Morgan Crucible's warning that profits will be 15 to 20 per cent lower than the previous year is either down to bad luck or bad judgement. Normally it can rely upon hard times in one industry or one country to be offset by good times elsewhere. On this occasion, however, all its eggs were in the basket marked trouble. Luckily, not many other companies find themselves at the mercy of a semi-conductor slump, Asian steel dumping, production bottlenecks at Boeing and a General Motors strike all at the same time. But traders still took their cue from Morgan Crucible's pot-pourri of woes and marked shares lower across the sector.
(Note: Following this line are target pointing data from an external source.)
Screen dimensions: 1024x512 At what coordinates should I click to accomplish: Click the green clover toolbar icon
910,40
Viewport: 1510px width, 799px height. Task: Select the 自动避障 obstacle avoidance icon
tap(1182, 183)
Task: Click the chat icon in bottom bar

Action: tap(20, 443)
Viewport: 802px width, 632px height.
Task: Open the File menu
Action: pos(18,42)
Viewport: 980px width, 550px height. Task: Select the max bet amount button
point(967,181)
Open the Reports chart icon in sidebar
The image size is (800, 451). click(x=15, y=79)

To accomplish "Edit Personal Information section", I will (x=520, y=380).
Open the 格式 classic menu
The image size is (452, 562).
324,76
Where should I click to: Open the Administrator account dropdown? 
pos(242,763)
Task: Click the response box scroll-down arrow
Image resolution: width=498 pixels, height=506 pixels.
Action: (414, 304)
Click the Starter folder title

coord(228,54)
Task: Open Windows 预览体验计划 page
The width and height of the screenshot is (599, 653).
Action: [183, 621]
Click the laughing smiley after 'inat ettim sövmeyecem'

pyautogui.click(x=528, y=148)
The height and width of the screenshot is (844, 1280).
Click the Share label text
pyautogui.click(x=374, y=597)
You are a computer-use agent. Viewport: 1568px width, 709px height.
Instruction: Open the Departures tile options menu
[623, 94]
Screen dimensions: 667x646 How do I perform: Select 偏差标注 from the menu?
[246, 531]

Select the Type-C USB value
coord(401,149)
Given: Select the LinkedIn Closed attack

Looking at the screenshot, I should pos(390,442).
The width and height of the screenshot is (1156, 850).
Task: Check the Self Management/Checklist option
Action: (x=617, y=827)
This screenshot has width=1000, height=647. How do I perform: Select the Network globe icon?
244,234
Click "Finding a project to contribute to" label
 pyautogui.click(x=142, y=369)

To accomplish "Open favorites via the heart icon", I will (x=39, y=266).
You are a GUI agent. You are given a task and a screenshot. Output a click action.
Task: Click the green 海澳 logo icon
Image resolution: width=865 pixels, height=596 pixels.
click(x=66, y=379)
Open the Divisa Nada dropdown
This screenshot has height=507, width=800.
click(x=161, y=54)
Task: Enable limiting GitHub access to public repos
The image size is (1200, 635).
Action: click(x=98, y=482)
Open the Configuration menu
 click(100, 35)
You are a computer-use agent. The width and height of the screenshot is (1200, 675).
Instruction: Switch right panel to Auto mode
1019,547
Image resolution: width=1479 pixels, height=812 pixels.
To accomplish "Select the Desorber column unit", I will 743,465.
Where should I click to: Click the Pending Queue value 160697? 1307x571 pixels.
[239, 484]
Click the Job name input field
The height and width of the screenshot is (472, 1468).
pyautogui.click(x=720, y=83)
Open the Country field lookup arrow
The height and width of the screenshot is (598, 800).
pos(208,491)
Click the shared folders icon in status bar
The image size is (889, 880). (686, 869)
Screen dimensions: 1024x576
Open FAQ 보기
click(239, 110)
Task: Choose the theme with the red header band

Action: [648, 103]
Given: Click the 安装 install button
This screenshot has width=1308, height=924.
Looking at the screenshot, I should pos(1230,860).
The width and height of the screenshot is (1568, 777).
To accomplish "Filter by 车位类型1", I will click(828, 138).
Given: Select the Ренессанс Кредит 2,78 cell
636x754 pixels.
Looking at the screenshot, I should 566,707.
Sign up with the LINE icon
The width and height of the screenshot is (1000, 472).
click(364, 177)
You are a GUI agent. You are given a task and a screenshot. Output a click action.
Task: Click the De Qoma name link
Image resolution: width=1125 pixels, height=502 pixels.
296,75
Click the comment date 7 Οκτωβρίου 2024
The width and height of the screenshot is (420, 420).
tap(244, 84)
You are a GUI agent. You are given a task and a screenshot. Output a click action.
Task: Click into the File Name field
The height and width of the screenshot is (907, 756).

Despite its sequence of misfortunes, Morgan Crucible is valiantly maintaining the dividend and relying upon 1,000 redundancies, a spot of corporate surgery and the obligatory boardroom departure to put the vessel back on course.

The engineering sector as a whole is now trading on a yield 50 per cent higher than the all-share index and a multiple that is 41 per cent below the average. The message is unmistakable - the market believes the outlook for engineering earnings to be insufficient to maintain dividends.

The solution Siebe and BTR have opted for is a merger that should chop pounds 250m from costs by year three. Shareholders in BTR voted it through with a heavy heart, but given the parlous state of the sector, it is surely a route that others will be forced to follow.